ACTIVITY
Every picture stays out; everything else in the listing below is to be returned exactly.

▬▬▬

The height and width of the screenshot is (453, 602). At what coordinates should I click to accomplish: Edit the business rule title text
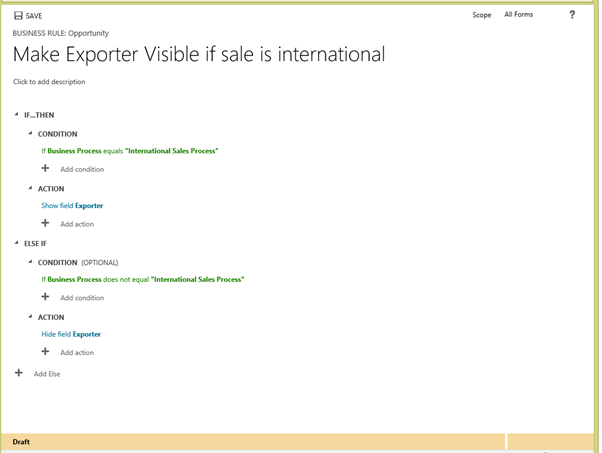point(198,55)
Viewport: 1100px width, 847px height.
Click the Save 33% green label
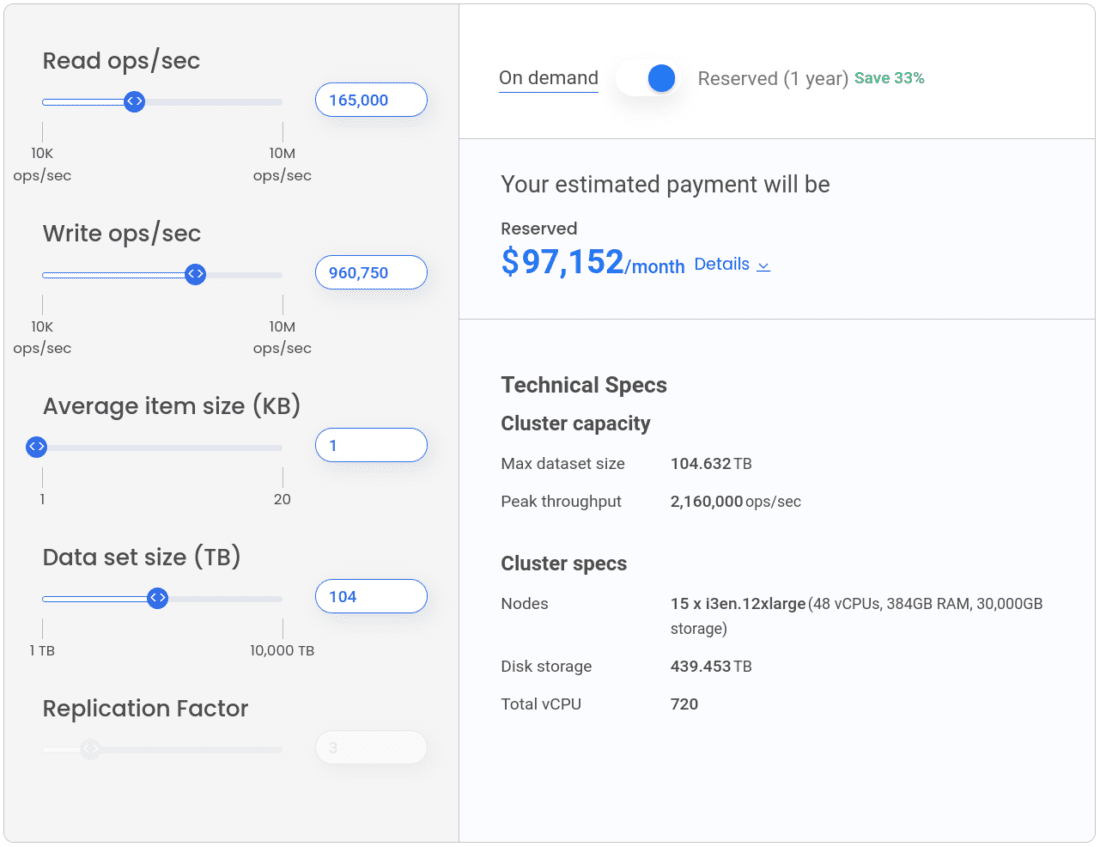(x=889, y=78)
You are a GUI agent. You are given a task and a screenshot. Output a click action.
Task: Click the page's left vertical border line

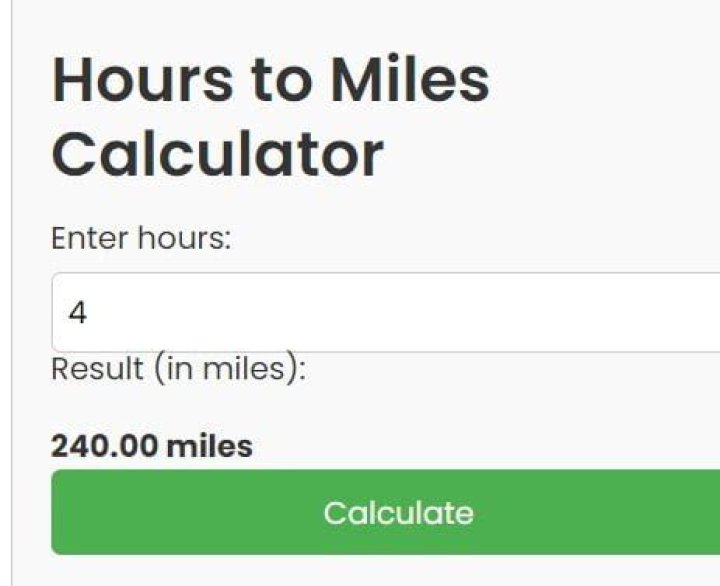(12, 300)
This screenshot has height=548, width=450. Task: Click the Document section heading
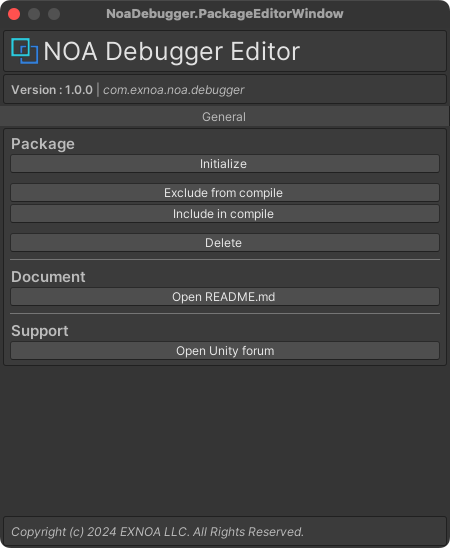tap(48, 277)
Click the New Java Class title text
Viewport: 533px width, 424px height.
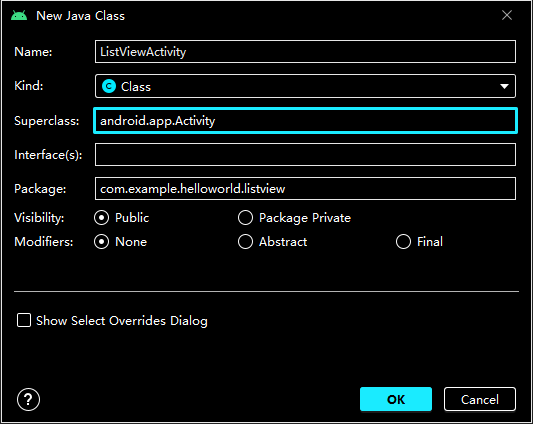pyautogui.click(x=81, y=16)
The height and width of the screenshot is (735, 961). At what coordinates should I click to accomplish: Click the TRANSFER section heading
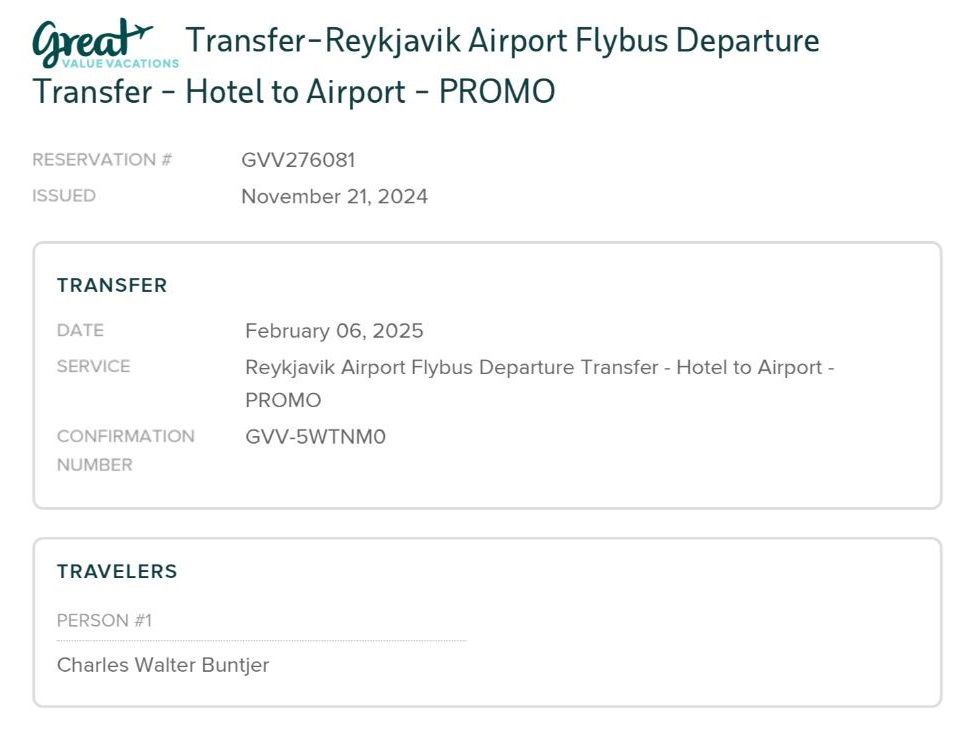112,286
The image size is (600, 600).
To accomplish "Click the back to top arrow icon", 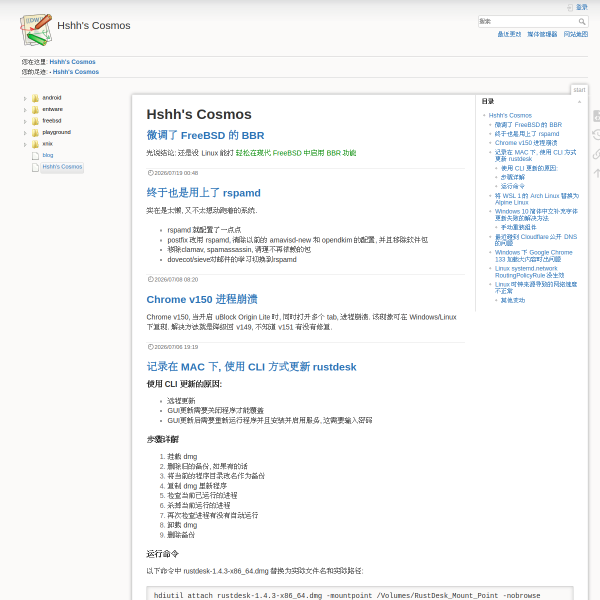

▬▬▬

EXERCISE SOLUTION
The height and width of the screenshot is (453, 602). At what coordinates should I click to accomplish: Edit the business rule title text
point(198,55)
Viewport: 1100px width, 847px height.
Click the Save 33% green label
(x=889, y=78)
You are a GUI agent. You are given a task and a screenshot. Output a click action.
Task: Click the page's left vertical border line

(12, 300)
This screenshot has height=548, width=450. Task: Click the Document section heading
tap(48, 277)
Click the New Java Class title text
Viewport: 533px width, 424px height.
pyautogui.click(x=81, y=16)
The height and width of the screenshot is (735, 961). At what coordinates should I click to accomplish: Click the TRANSFER section heading
112,286
The image size is (600, 600).
To accomplish "Click the back to top arrow icon", 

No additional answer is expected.